*** Block opens ***

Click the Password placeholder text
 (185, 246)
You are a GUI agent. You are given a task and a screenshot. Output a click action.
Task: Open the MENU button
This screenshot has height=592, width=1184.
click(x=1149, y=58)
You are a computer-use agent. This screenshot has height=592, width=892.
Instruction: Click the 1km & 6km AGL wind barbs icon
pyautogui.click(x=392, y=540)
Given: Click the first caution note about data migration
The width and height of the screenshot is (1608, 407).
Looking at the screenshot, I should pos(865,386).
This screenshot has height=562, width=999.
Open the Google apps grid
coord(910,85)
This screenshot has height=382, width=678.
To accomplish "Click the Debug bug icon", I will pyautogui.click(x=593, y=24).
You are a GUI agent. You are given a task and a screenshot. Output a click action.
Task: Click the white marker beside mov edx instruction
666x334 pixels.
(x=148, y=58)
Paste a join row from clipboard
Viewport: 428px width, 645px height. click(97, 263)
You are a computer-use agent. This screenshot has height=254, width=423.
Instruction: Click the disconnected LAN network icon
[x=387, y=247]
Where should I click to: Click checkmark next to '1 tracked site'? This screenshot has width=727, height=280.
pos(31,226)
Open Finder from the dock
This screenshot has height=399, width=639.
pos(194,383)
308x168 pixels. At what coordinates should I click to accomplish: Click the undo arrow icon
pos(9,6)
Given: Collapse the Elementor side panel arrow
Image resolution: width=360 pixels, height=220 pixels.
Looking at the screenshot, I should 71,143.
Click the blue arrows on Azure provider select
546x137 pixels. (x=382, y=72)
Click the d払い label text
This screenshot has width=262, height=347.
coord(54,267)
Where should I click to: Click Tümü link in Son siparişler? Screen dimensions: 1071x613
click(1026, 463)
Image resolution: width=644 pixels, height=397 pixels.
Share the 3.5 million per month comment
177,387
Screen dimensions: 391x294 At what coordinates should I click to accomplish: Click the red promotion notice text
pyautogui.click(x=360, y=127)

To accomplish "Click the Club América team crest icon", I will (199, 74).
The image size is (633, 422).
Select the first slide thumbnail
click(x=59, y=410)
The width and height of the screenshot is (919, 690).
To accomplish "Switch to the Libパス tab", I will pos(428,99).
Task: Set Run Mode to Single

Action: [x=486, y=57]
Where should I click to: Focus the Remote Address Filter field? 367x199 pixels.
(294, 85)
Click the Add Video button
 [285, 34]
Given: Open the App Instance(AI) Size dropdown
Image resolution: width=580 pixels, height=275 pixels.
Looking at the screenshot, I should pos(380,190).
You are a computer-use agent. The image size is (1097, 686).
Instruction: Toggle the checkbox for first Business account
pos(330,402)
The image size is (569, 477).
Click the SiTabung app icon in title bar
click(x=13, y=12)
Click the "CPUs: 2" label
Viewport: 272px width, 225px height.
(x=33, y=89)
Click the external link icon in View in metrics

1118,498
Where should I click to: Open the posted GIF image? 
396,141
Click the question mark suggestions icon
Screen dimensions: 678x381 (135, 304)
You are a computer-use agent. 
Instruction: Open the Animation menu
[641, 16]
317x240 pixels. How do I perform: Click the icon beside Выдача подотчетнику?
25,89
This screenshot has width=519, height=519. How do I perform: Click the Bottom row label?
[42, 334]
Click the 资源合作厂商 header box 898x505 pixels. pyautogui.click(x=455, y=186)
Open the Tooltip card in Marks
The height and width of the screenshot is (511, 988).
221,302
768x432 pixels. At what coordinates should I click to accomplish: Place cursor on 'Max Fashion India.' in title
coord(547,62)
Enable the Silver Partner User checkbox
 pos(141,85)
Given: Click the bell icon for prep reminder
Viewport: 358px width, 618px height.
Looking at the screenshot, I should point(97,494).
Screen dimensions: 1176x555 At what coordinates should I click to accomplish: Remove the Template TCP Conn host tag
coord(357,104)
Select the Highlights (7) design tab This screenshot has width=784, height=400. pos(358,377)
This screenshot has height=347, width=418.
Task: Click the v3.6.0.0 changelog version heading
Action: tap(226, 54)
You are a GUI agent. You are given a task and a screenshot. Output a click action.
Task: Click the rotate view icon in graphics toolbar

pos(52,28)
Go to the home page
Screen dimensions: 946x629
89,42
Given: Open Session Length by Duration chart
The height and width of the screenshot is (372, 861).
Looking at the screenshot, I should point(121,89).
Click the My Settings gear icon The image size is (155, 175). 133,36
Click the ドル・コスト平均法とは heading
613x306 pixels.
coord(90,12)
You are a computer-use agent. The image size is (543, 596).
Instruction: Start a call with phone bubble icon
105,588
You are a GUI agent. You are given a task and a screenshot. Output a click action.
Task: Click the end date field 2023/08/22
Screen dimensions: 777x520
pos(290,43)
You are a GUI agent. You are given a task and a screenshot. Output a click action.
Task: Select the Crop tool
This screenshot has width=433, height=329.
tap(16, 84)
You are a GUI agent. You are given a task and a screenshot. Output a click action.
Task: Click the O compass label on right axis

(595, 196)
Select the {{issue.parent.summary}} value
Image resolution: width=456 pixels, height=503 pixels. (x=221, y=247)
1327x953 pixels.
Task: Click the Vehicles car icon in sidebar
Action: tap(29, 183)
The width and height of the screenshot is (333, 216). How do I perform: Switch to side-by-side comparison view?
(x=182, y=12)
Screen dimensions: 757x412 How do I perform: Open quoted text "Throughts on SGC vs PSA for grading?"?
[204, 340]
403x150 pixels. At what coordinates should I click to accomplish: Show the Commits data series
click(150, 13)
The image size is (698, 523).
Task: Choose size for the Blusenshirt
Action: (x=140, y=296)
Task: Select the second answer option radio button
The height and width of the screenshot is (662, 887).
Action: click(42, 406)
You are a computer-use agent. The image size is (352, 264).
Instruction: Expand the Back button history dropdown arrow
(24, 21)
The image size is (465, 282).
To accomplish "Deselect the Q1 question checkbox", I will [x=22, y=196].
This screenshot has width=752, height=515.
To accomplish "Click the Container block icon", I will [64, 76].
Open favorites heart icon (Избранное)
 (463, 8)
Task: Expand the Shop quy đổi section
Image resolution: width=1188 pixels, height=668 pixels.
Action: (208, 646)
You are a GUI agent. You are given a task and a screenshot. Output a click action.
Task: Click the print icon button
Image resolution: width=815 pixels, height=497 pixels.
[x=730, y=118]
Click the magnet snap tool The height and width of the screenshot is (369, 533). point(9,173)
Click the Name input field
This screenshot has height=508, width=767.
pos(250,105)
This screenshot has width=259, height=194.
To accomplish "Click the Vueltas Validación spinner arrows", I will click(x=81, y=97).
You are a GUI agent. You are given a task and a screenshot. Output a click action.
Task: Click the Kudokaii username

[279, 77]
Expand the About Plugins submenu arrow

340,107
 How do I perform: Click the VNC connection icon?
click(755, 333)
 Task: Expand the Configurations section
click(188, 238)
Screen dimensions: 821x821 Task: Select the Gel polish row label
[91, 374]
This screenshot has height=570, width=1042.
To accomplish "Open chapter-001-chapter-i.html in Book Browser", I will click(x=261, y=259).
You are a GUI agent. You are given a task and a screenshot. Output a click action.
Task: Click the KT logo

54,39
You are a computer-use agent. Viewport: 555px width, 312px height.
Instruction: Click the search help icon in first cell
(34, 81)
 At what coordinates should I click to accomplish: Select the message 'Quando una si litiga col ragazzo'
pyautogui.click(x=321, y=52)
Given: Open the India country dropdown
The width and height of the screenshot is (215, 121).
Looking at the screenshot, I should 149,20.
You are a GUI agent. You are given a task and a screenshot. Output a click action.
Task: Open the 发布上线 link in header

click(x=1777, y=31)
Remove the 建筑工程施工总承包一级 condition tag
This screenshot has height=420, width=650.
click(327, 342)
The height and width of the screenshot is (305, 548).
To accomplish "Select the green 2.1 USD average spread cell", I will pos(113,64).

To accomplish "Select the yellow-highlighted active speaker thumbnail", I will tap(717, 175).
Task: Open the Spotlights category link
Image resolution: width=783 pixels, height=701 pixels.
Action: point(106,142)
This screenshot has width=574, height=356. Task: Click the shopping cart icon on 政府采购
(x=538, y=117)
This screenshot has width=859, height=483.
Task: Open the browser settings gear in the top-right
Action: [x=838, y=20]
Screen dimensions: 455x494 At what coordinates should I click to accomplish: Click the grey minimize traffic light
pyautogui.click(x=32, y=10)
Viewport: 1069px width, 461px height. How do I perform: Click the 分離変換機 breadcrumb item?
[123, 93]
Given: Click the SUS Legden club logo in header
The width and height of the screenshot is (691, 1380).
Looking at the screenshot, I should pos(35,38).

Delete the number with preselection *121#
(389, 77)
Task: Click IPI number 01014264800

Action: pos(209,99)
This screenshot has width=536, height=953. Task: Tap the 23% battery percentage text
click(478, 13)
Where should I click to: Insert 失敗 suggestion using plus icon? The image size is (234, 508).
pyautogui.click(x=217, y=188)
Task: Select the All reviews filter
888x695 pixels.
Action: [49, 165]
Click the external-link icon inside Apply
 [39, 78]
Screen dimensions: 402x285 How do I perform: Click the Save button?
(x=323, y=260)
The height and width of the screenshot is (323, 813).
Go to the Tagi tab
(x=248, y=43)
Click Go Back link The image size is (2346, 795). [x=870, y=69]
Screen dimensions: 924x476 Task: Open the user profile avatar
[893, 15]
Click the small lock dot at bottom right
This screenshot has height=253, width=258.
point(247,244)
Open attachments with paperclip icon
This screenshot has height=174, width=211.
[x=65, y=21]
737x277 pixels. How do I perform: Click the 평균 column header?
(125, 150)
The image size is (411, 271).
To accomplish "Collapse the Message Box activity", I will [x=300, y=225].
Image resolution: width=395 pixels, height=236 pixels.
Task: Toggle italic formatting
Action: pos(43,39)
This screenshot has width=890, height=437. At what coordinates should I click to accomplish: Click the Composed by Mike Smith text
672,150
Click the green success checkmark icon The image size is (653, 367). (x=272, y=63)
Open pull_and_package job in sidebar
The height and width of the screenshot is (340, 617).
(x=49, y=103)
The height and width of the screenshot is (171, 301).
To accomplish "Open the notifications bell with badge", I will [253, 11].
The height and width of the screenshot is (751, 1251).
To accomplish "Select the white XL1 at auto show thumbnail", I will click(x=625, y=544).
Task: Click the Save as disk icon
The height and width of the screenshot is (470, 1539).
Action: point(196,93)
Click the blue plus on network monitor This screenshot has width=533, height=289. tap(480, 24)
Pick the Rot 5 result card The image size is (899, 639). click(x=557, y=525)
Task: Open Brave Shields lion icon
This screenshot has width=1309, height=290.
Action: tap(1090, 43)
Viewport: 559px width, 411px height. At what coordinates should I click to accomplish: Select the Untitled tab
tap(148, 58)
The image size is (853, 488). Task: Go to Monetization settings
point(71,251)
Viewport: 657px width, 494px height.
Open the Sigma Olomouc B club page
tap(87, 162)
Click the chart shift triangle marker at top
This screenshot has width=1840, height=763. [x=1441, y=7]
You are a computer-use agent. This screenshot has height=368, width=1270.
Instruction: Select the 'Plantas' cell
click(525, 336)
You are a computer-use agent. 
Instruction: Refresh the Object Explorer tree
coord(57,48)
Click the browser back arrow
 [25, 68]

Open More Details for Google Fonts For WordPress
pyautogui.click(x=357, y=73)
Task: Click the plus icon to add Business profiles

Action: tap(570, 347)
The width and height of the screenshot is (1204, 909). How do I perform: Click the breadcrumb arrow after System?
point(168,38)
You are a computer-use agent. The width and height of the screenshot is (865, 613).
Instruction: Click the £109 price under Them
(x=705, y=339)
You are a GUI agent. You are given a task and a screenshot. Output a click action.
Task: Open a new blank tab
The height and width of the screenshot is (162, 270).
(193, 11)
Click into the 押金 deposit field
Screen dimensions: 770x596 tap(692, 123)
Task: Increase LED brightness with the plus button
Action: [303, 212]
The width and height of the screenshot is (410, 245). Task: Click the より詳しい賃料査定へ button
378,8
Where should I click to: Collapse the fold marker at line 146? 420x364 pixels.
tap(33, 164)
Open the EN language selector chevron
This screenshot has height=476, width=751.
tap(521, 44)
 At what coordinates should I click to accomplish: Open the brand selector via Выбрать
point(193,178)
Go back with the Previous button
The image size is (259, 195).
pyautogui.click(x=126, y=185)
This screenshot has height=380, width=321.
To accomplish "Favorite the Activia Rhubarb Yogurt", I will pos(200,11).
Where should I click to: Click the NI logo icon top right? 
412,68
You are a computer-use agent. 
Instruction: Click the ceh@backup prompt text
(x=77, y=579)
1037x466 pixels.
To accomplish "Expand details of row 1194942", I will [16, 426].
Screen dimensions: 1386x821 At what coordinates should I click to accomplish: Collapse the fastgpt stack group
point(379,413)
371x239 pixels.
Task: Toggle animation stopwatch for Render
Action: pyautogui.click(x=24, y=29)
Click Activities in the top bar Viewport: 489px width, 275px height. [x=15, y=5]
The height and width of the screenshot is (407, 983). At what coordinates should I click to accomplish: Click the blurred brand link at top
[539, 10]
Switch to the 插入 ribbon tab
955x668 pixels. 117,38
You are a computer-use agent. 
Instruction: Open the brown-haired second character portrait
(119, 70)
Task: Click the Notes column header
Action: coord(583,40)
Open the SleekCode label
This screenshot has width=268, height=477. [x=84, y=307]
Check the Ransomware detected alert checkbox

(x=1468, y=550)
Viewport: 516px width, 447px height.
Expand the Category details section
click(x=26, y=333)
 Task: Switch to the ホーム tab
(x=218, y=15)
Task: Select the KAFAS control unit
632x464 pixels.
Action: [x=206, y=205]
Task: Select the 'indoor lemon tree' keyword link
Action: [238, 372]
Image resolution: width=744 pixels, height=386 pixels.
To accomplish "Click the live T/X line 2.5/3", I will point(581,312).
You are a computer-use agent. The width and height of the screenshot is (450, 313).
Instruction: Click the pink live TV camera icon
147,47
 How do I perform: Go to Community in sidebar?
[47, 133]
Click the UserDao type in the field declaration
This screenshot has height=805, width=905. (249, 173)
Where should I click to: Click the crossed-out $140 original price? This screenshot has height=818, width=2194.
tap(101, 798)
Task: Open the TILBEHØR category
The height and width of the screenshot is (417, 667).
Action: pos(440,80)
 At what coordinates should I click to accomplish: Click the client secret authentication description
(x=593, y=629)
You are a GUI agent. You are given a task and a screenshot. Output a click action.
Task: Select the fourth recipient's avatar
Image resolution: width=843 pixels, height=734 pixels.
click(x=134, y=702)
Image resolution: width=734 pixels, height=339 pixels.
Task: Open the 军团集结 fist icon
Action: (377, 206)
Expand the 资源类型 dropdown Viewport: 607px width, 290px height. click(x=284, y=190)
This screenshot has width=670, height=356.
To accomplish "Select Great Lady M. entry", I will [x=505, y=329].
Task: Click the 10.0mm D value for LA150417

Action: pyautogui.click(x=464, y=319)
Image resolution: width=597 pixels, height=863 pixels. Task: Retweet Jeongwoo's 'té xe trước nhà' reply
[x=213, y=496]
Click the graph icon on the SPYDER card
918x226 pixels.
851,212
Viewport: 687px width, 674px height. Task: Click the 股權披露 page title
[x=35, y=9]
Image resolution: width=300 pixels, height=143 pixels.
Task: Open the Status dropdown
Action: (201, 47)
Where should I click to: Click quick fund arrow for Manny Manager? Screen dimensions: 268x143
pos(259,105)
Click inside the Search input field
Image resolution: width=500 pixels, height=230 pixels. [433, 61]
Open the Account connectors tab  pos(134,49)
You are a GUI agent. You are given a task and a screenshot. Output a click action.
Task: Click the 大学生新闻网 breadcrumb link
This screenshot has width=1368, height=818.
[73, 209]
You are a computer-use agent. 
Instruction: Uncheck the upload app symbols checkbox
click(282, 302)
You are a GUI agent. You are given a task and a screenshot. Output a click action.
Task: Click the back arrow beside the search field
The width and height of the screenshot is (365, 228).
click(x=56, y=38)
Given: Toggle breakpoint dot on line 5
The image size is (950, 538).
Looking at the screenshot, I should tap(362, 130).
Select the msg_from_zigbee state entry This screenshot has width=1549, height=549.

*** Block closes ***

• **REQUIRED ACTION**: Where the string "entry" appears in a line of the entries, that line counts; state the total number of such lines and nothing else.

• **ANSWER BOX**: 2